Task prompt: From the line that contains "700x472 pixels." to the last line of the records below, copy everything exactly, both ends included.

Records supplied:
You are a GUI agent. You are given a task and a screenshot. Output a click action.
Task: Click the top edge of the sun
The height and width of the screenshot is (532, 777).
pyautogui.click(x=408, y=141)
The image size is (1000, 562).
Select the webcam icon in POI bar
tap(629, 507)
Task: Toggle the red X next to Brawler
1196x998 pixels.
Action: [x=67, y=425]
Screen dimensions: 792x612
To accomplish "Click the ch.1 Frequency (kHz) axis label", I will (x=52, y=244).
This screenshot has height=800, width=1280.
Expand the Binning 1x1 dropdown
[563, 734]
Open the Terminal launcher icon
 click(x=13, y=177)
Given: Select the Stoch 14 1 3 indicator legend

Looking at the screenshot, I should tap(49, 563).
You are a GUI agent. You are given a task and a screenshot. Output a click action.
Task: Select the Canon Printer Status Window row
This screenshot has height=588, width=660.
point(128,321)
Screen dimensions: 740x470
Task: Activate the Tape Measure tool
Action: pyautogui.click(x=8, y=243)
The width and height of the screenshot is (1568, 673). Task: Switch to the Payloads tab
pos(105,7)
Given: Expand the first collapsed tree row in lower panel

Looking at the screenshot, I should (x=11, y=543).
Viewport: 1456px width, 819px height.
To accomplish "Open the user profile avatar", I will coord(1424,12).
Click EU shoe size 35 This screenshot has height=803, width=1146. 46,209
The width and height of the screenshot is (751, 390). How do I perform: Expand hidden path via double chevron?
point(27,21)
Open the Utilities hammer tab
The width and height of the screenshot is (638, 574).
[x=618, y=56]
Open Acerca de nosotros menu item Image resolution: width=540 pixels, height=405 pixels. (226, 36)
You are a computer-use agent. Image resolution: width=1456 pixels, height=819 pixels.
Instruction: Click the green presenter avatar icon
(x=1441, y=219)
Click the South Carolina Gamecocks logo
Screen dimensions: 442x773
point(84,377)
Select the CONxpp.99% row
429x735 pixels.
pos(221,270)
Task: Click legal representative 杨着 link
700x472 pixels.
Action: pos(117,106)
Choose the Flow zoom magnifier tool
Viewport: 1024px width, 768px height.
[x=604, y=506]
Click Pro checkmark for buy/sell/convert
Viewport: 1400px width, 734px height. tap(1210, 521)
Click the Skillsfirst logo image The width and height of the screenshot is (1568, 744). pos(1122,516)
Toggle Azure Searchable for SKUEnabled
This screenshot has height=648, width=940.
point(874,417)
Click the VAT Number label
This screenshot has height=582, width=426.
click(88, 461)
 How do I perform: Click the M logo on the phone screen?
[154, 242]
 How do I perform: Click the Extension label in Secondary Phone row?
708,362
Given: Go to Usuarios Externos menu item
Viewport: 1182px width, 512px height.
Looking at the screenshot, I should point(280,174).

Reply to the task:
700x472 pixels.
Action: pos(117,106)
Choose the Flow zoom magnifier tool
Viewport: 1024px width, 768px height.
[x=604, y=506]
Click Pro checkmark for buy/sell/convert
Viewport: 1400px width, 734px height. tap(1210, 521)
Click the Skillsfirst logo image The width and height of the screenshot is (1568, 744). pos(1122,516)
Toggle Azure Searchable for SKUEnabled
This screenshot has height=648, width=940.
point(874,417)
Click the VAT Number label
This screenshot has height=582, width=426.
click(88, 461)
 How do I perform: Click the M logo on the phone screen?
[154, 242]
 How do I perform: Click the Extension label in Secondary Phone row?
708,362
Given: Go to Usuarios Externos menu item
Viewport: 1182px width, 512px height.
Looking at the screenshot, I should point(280,174).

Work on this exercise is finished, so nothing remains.